Problem details: Write out every line of text in the material below as a JSON list of strings, with one string per line and no entries for blank lines. Leave the pictures out.

Entries:

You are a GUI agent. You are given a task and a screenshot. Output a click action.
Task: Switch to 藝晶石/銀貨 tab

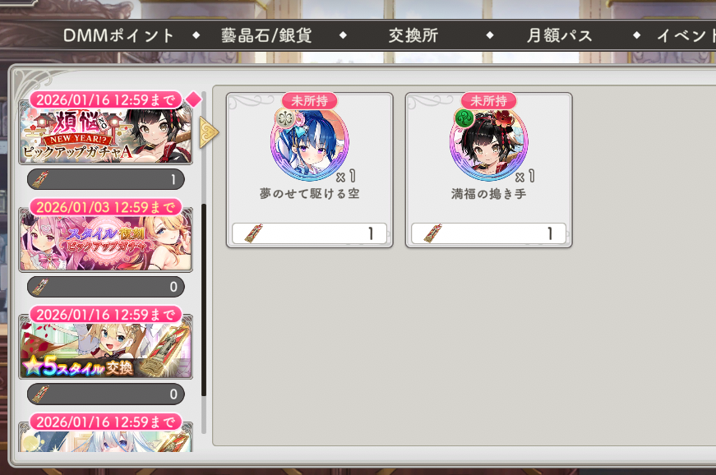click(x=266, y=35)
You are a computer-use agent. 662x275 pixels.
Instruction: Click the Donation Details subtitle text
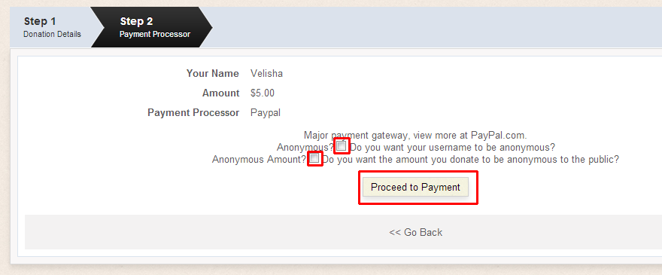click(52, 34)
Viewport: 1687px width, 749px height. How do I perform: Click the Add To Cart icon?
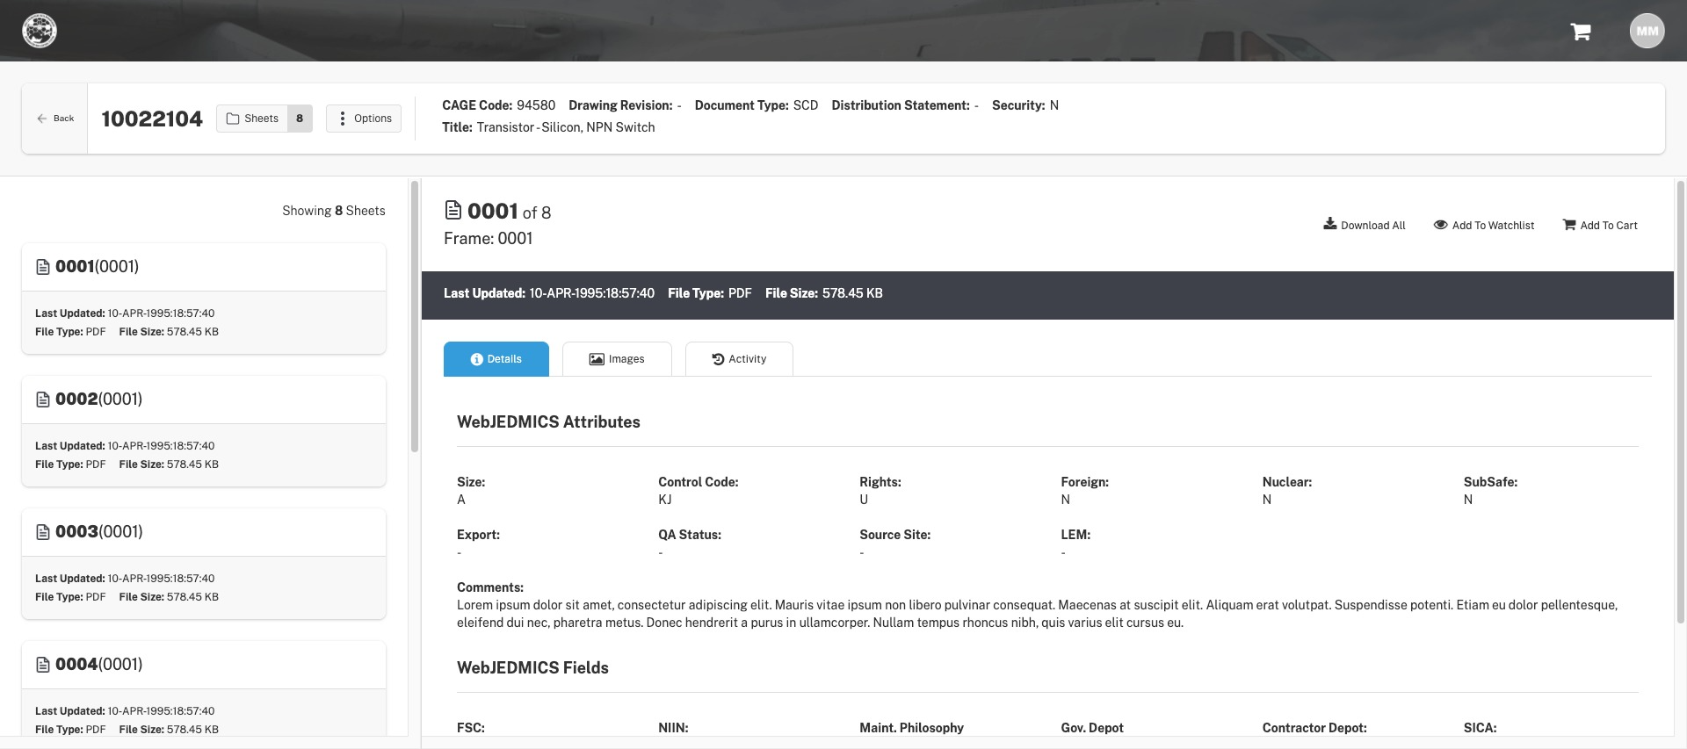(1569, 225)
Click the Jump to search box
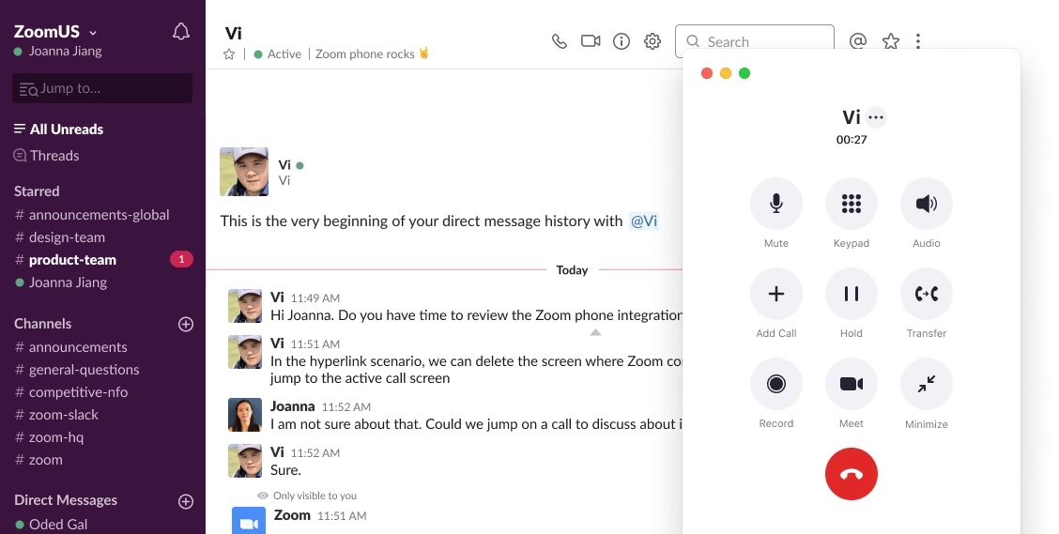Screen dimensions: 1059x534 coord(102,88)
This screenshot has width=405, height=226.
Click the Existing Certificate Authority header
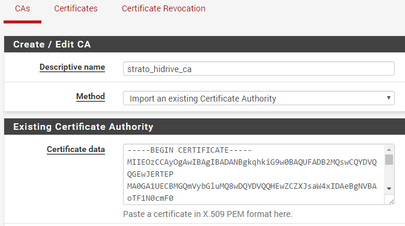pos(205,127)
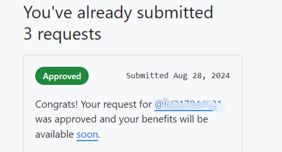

Output of the task:
[
  "You are a GUI agent. You are given a task and a screenshot. Output a click action.",
  "Task: Switch to 藝晶石/銀貨 tab",
  "click(x=266, y=35)",
  "You are a computer-use agent. 662x275 pixels.",
  "Instruction: Click the Donation Details subtitle text",
  "click(52, 34)",
  "Viewport: 1687px width, 749px height. How do I perform: Click the Add To Cart icon?",
  "(1569, 225)",
  "Click the Jump to search box",
  "Screen dimensions: 1059x534 coord(102,88)",
  "This screenshot has width=405, height=226.",
  "Click the Existing Certificate Authority header",
  "pos(205,127)"
]